The M.A. in Building Archaeology equips its graduates with an extensive range of skills and abilities:
- Comprehensive skills in the field of building archaeology and in the research of medieval and modern architecture, and a 'joined-up' understanding of design-engineering and historical knowledge from architecture, civil engineering, archaeology and art history. An in-depth knowledge of the history of building and urban development, built heritage studies, architectural styles, building description.
- The ability to research literature and archives, to apply scientific working techniques. The ability to develop reconstructions and to determine construction phases based on detailed documentation and considerations of dating and interpretation. Knowledge, skills and abilities which are essential for work as a historical building researcher in architectural practices adopting a sensitive approach to structures of historical relevance. The ability to recognise important aspects of historic buildings.
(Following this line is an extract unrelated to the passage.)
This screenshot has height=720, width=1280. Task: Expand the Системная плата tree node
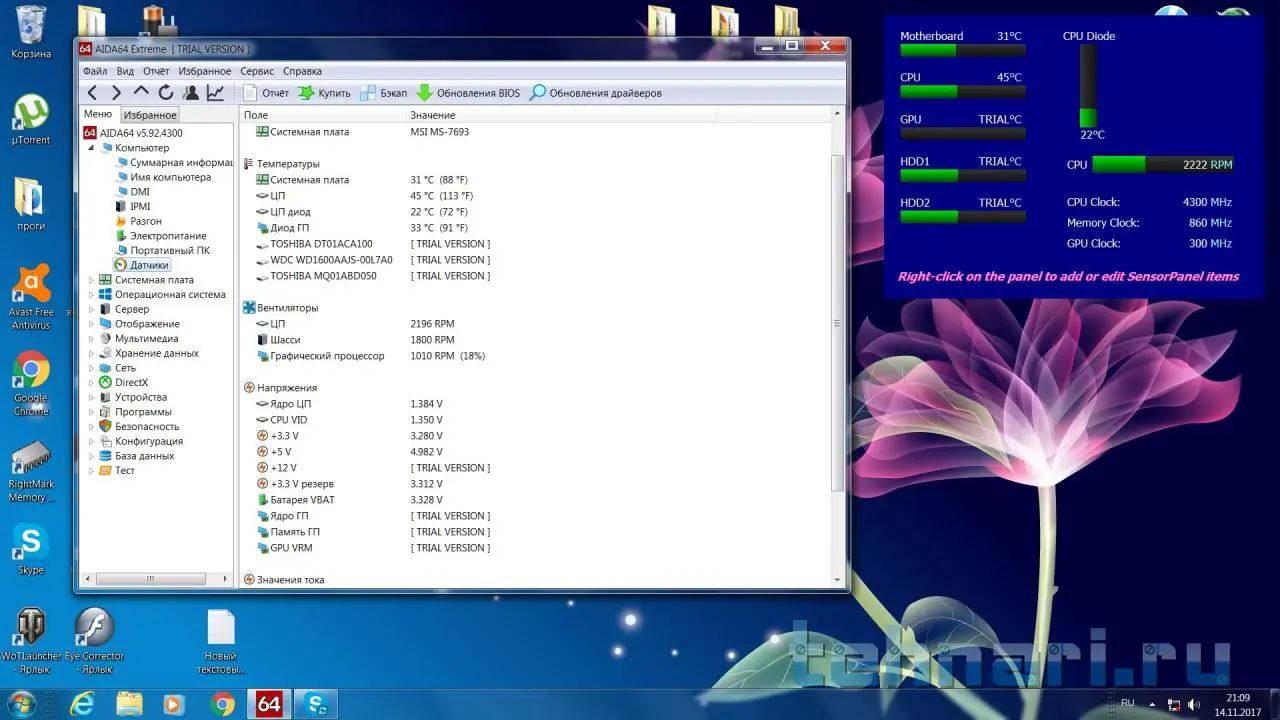(x=92, y=280)
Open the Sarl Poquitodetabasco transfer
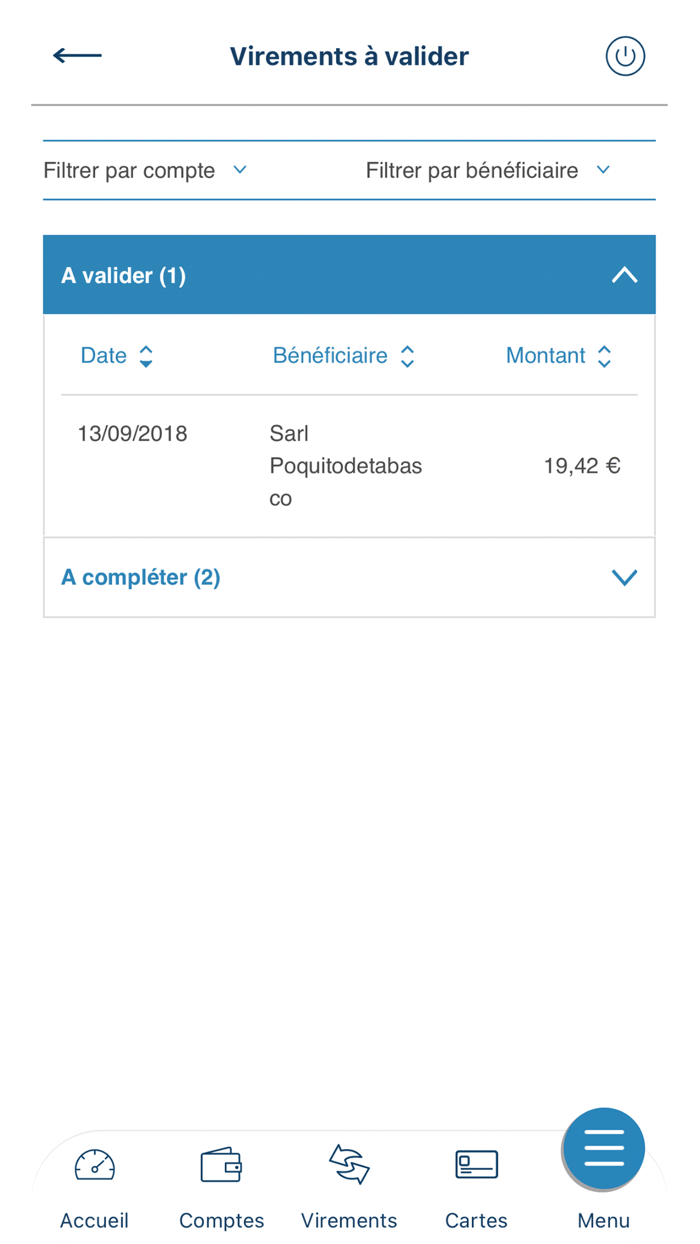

- A practical knowledge of built heritage protection and conservation and of site management on the basis of historical building research. An in-depth knowledge of the history, methods, organisation and structure of historic building conservation, the theory and practice of conservation measures, conservation law, conservation strategies and restoration. The expertise and ability to undertake scientific projects and dissertations in the Regensburg area, also projects and dissertations relating to building archaeology research in the Mediterranean and architecture outside Europe.
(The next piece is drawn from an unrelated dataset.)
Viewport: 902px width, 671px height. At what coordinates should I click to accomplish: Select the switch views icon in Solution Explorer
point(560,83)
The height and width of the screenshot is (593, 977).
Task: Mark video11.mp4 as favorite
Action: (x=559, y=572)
- In-depth knowledge needed to pursue a subsequent PhD course and scientific career with a university, the German Archaeological Institute, historic buildings and monuments agencies, building authorities or museums.
- As well as learning subject skills in the application of scientific method, students pursuing this thoughtfully integrated course will develop social and method skills that will encourage personality development and qualities of leadership, and enable them to present their scientific research and findings with confidence and professionalism.